### TEXT EXCERPT
──────────────────────────────

Prime Minister of Barbados Mia Mottley's representation of and advocacy for the Caribbean region at the 2020 United Nations Climate Change Conference (COP26) in Glasgow, Scotland, has captured the attention of world leaders and regional netizens alike.

Mottley's environmental star has been on the rise ever since her address at the United Nations’ Climate Event Summit on September 23, 2019, when she warned of mass migration if the climate crisis was not solved. Similarly, her speech at the opening of the #COP26 World Leaders Summit on November 1 made no attempt to sugar-coat the grim reality that Small Island Developing States (SIDS) like the Caribbean which are on the frontline of the adverse effects of climate change despite contributing the least to global greenhouse gas emissions are facing.

She called the failure to provide critical climate finance, which dropped by as much as 25 percent in 2019, “immoral” and “unjust”:


The pandemic has taught us that national solutions to global problems do not work. We come to Glasgow with global ambition to save our people and to save our planet. But we now find three gaps. On mitigation, climate pledges, or NDCs without more, we will leave the world on a pathway to 2.7 degrees, and with more, we are still likely to get to 2 degrees.

──────────────────────────────

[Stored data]
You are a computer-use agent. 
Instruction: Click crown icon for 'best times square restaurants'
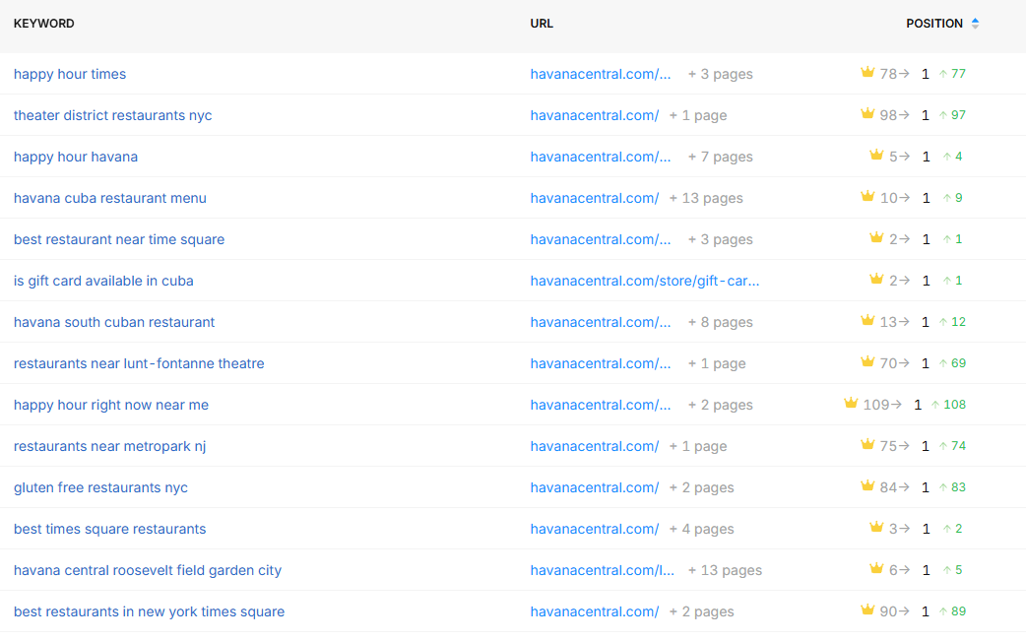[x=876, y=528]
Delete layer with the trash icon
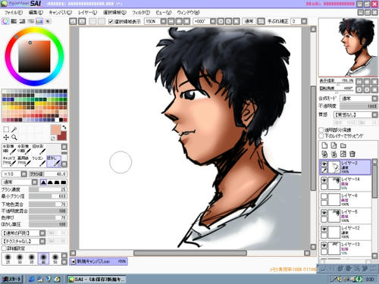Viewport: 379px width, 284px height. (x=352, y=154)
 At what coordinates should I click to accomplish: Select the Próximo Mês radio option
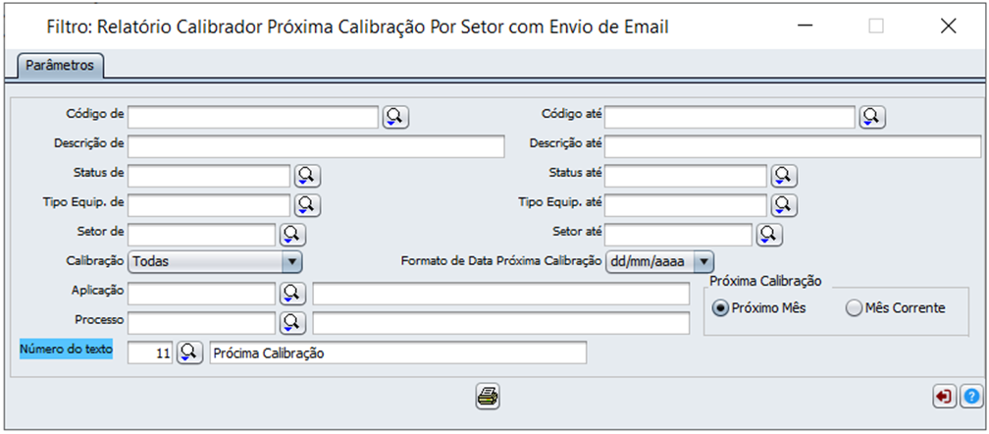[x=721, y=308]
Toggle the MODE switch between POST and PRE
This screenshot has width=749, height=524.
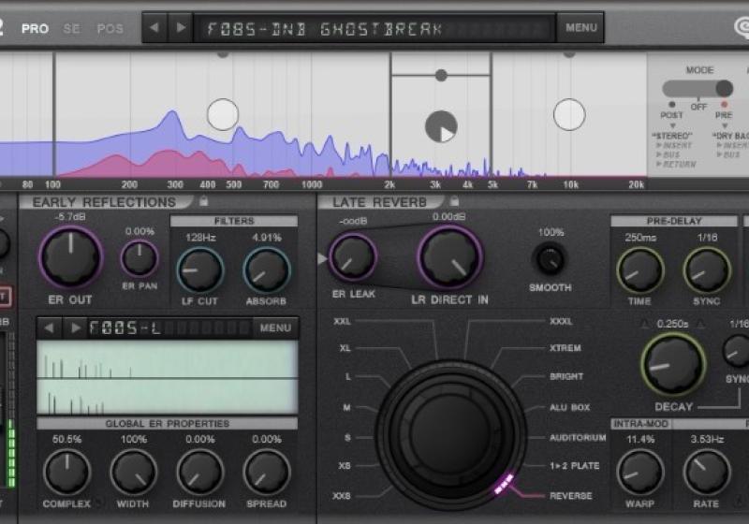(698, 89)
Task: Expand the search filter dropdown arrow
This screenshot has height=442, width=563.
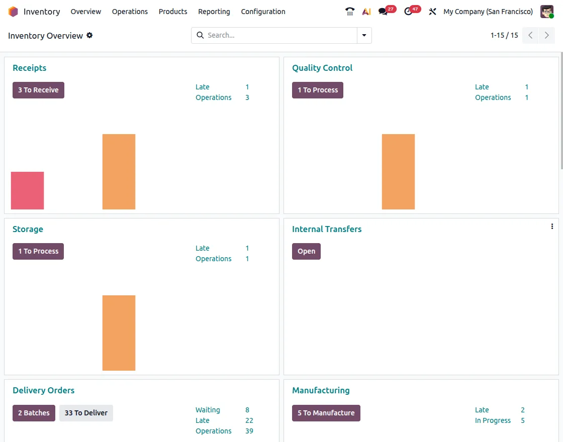Action: (x=364, y=35)
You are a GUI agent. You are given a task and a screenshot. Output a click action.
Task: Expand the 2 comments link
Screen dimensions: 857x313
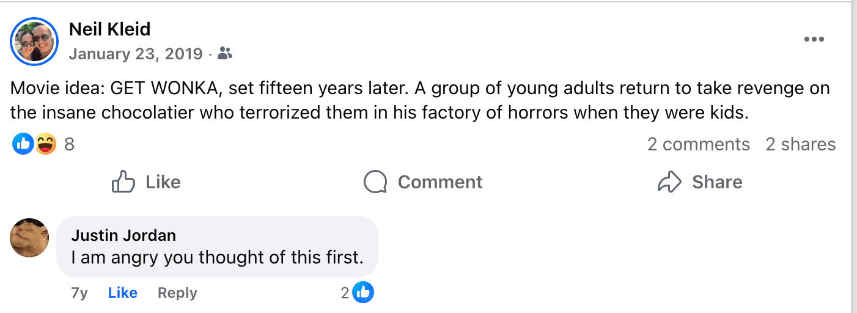(698, 144)
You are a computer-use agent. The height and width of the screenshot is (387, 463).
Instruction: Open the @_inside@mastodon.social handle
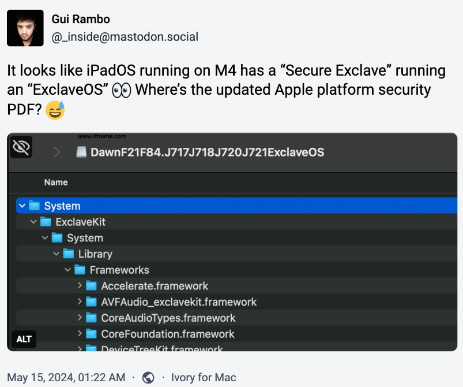125,37
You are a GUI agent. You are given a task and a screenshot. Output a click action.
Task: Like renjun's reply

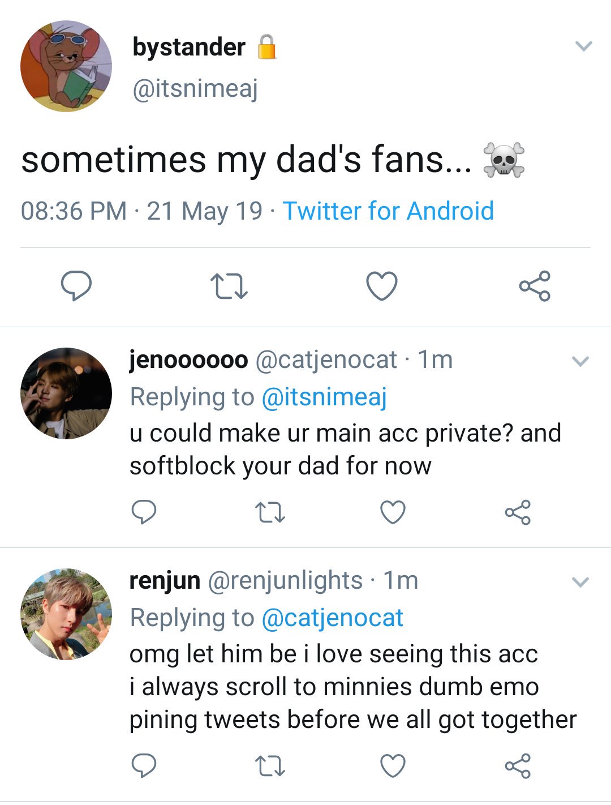coord(393,766)
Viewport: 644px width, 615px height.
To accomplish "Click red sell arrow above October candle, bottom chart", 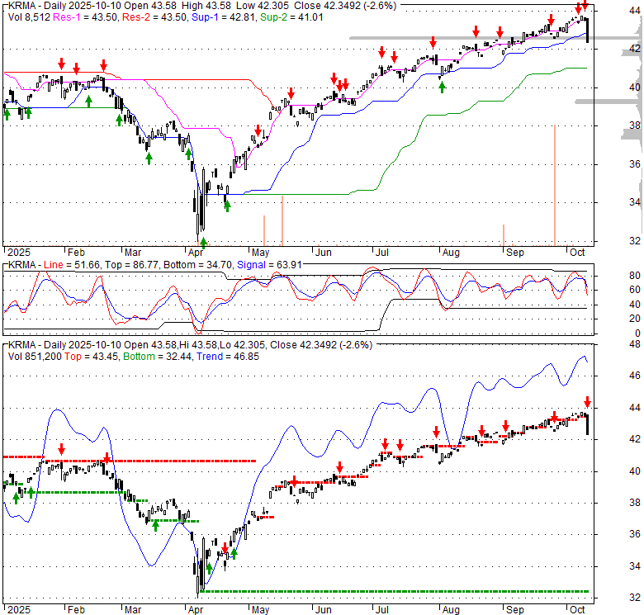I will (x=588, y=401).
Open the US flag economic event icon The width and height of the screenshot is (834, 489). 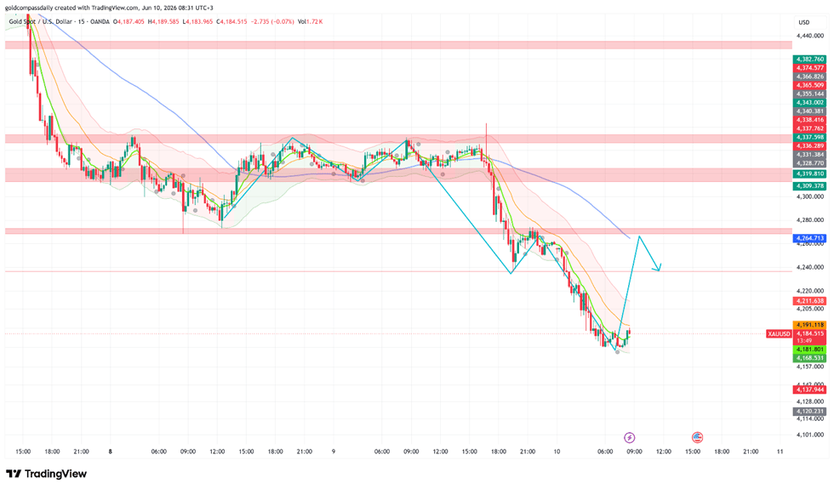[x=697, y=437]
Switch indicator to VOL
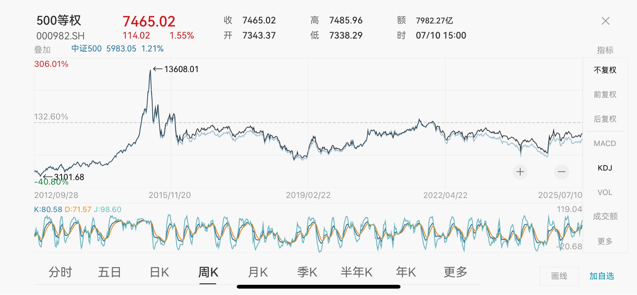637x295 pixels. coord(605,192)
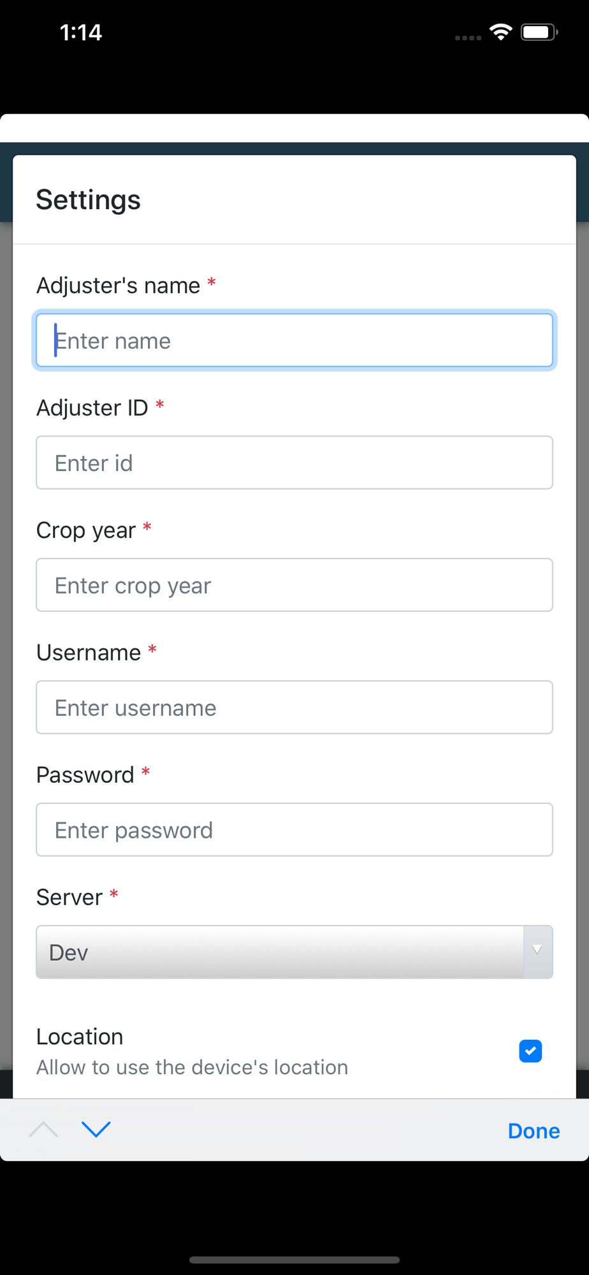Focus the Enter name input field

tap(295, 340)
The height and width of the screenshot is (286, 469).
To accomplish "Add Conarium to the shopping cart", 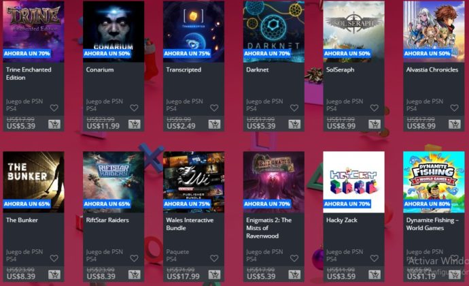I will 135,124.
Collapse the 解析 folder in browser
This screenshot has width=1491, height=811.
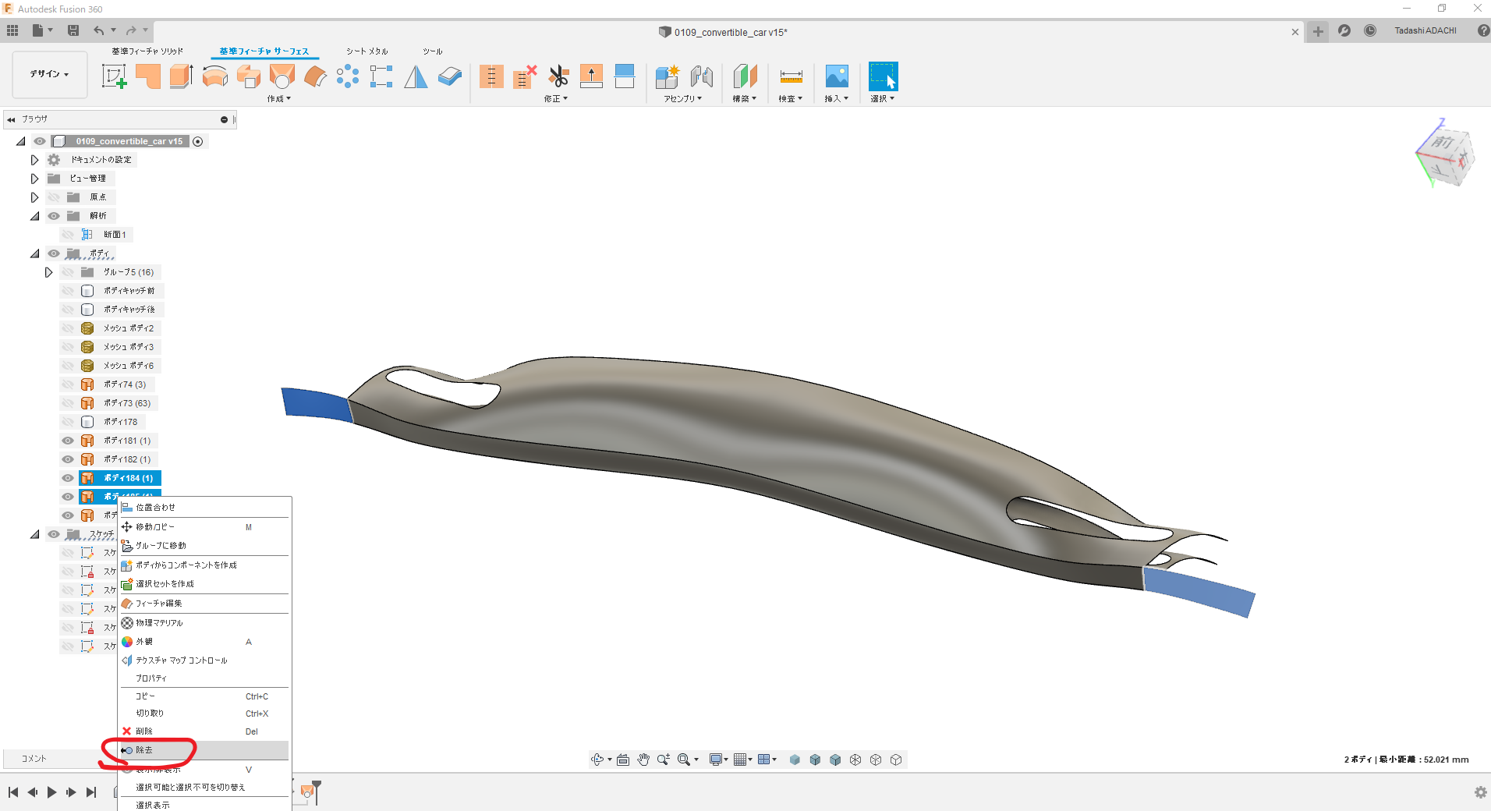tap(34, 216)
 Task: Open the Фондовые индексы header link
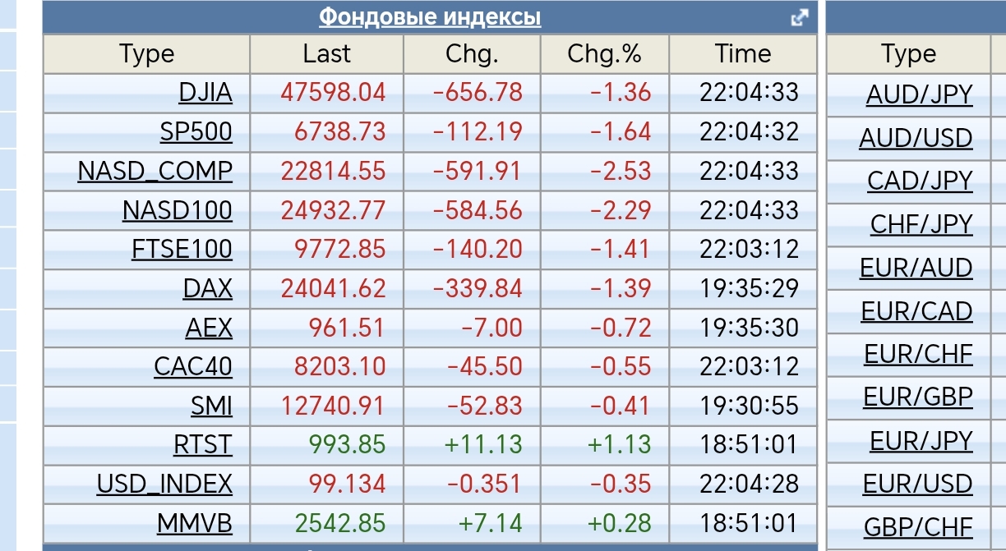(430, 16)
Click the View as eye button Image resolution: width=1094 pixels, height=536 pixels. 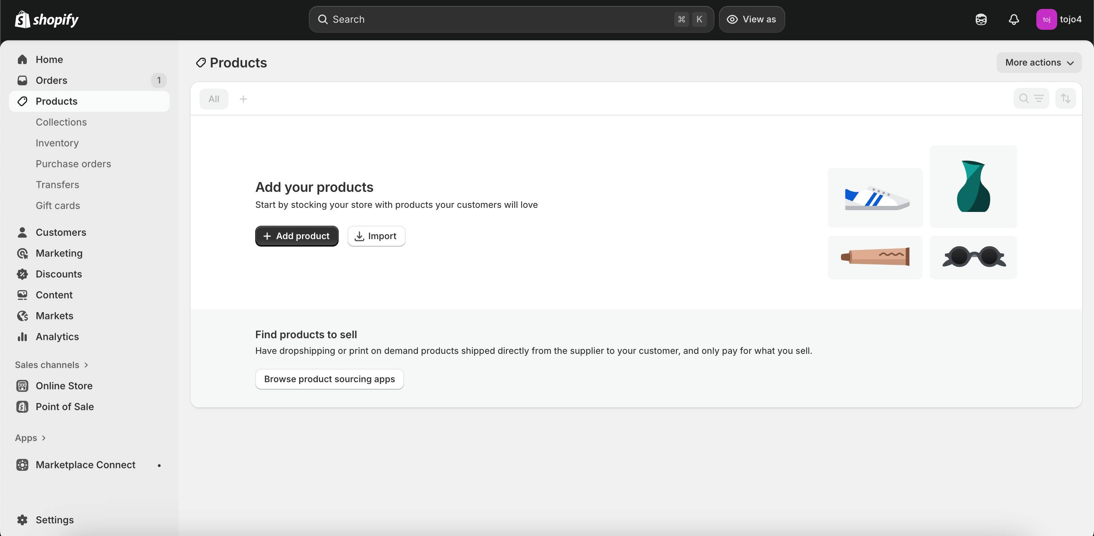751,20
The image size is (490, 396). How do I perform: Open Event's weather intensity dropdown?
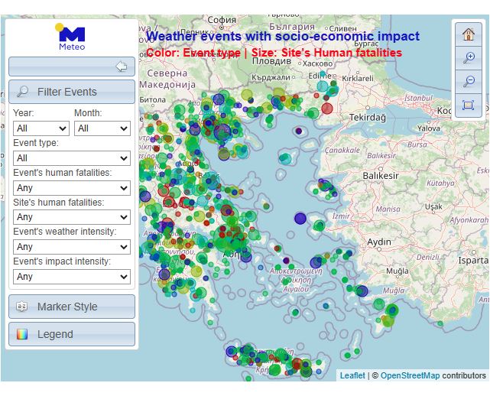(x=72, y=247)
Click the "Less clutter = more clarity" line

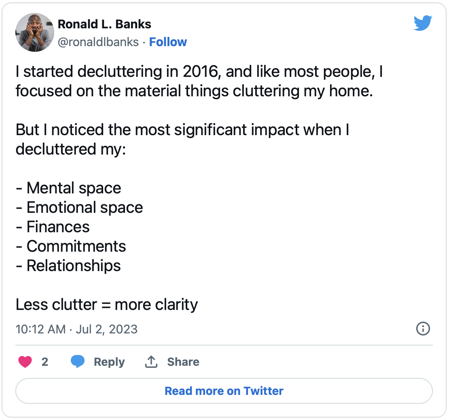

──────────────────────────────

### TASKS TO COMPLETE
1. According to the article on Mia Mottley's climate advocacy, by how much did critical climate finance drop in 2019?
2. Resume the article on Mia Mottley's climate advocacy after its last sentence.

### ANSWERS TO THIS EXERCISE
1. It dropped by as much as 25 percent.

2.
Calling out China and Russia, two major contributors to greenhouse gases that were noticeably absent from the conference, Mottley continued:


Do some leaders in this world believe that they can survive and thrive on their own? Have they not learned from the pandemic? Can there be peace and prosperity if one-third of the world literally prospers and the other two-thirds of the world live under siege and face calamitous threats to our wellbeing? 

The central banks of the wealthiest countries engaged in $25 trillion of quantitative easing in the last 13 years. […] Of that, $9 trillion was in the last 18 months to fight the pandemic. Had we used that $25 trillion to purchase bonds to finance the energy transition or the transition of how we eat or how we move in transport, we would now today be reaching that 1.5 degrees limit that is so vital to us.  An annual increase in the SDRs of $500 billion a year for 20 years, put in a trust to finance the transition, is the real gap […] that we need to close, not the $50 billion being proposed for adaptation. And if $500 billion sounds big to you, guess what? It is just 2 percent of the $25 trillion.

The Barbadian prime minister later told CNN's Christiane Amanpour that countries like hers, which contribute less than a percentage point to global emissions, have been facing the impacts of the climate crisis for some time now: water supply problems, coral reef degradation, saltwater intrusion, and the influx of sargassum, not to mention flooding and hurricanes.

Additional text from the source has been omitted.